Note
Access to this page requires authorization. You can try signing in or changing directories.
Access to this page requires authorization. You can try changing directories.
Question
Friday, May 18, 2012 12:47 PM
Hello, I am new to this forum, but I was wondering if some people could give me some informational specifics on the difference between a stream and reading bytes. I ran into the following problem at work, and although two co-workers were able to argue the choice between them I was lost.
We were generating a hash for a checksum on Amazon cloud and the code involved this:
using (Stream s = response.ResponseStream)
{
byte[] bytes = new byte[response.ContentLength];
int bytesRead = 0;
while (bytesRead < bytes.Length)
{
bytesRead += s.Read(bytes, bytesRead, (int)bytesRead+3072);
}
hash.ComputeHash(bytes);
return IO.File.GenerateHash(hash);
}
Which I understand takes pieces at a time and then we calculate the checksum from the mashup of bytes, but this did not work because it used alot of memory.
The alternative solution became:
using (GetObjectResponse response = client.GetObject(request))
{
using (Stream s = response.ResponseStream)
{
hash.ComputeHash(s);
return IO.File.GenerateHash(hash);
}
}
Which obviously seems much simpiler, but I dont understand really what streams are, as in what they contain; how its structured; and what they are used for. I would greatly appreciate any information you all could give me in defining these two areas, as well as bonus pretzels for anyone who can explain how "using" in these cases work. All I have been told is that they 'help the system dispose of it' which I can understand, but my people seem to think its not even a choice to not use. Thank you!
All replies (2)
Friday, May 18, 2012 5:11 PM âś…Answered
A stream is really just a wrapper around bytes. The different streams offer you methods and properties that let you interact with the bytes specific to the types of bytes you are dealing with. For example a filestream knows that its internal bytes represent the contents of a file and thus offer you methods to save the file or read specific bytes. In a nutshell, a stream gives you a way to control a bunch of bytes without having to loop through arrays manually and provides you some base functionality for know sets of bytes.
The only difference between the two methods you have is in how they call the ComputeHash method. This method can take both a byte array or a stream. The first version of your method is really duplicating the data returned from Amazon since it is all contained as bytes inside the stream. This may be why you ran into memory issues.

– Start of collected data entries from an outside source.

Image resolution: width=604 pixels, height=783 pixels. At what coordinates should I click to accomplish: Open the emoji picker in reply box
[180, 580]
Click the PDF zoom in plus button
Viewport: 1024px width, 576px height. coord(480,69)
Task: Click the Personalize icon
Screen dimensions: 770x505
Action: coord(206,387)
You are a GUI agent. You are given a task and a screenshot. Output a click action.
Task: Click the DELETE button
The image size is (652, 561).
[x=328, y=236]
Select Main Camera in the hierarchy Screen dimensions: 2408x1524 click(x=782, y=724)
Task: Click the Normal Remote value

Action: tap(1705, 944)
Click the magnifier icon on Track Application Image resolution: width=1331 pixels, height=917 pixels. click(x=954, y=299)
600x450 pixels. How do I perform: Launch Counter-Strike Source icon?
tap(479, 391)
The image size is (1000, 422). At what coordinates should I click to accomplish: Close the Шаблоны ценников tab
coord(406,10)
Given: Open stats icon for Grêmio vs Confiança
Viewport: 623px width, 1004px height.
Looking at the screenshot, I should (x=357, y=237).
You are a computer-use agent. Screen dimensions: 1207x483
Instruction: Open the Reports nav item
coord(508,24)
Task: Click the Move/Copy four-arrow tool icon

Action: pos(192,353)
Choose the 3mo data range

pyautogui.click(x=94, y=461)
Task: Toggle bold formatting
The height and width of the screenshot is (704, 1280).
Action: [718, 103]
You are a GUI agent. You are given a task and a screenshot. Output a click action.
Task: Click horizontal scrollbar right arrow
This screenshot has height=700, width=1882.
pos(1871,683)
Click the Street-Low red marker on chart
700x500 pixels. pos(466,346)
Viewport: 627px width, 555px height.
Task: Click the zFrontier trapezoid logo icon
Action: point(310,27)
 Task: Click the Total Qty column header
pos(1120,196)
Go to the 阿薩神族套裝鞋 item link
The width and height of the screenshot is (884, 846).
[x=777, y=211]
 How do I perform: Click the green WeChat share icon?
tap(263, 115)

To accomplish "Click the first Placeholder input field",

Bonus answer: The using statement is a mechanism that frees you from having to worry about disposing of objects. So instead of writing a try catch finally block where you dispose of all in-memory items, the using does this for you at compile time. For the using block to work, the object must implement the IDisposable interface. It is good practice to use since it eliminates the need to cleanup objects after use.
Saturday, May 19, 2012 7:39 PM
Your first piece of code reads all the bytes from Amazon into a buffer in memory called bytes. If the number of bytes coming from Amazon is very large then you will use a very large piece of memory to hold them all. If it is bigger than your process is allowed to have then you will get an error (as you have seen).
The second piece of code is probably reading a few bytes at a time, computing what it needs, reading some more into the same buffer, doing some more computing, reading some more into the same buffer, doing some more computing, reading some more into the same buffer, ... until all bytes have been read and the final checksum has been calculated.
You could verify this by digging into the code for ComputeHash(Stream) but it seems pretty obvious that the second method is being more economical with its use of memory than your 'manual' method is. And, frankly, this is the basic idea behind a stream. Sure you can manipulate them in other ways but the basic approach should be to read a small amount of information, do what is required, rinse, repeat. This style means that you can handle enormous streams of information (in fact a never ending stream if that is what you want).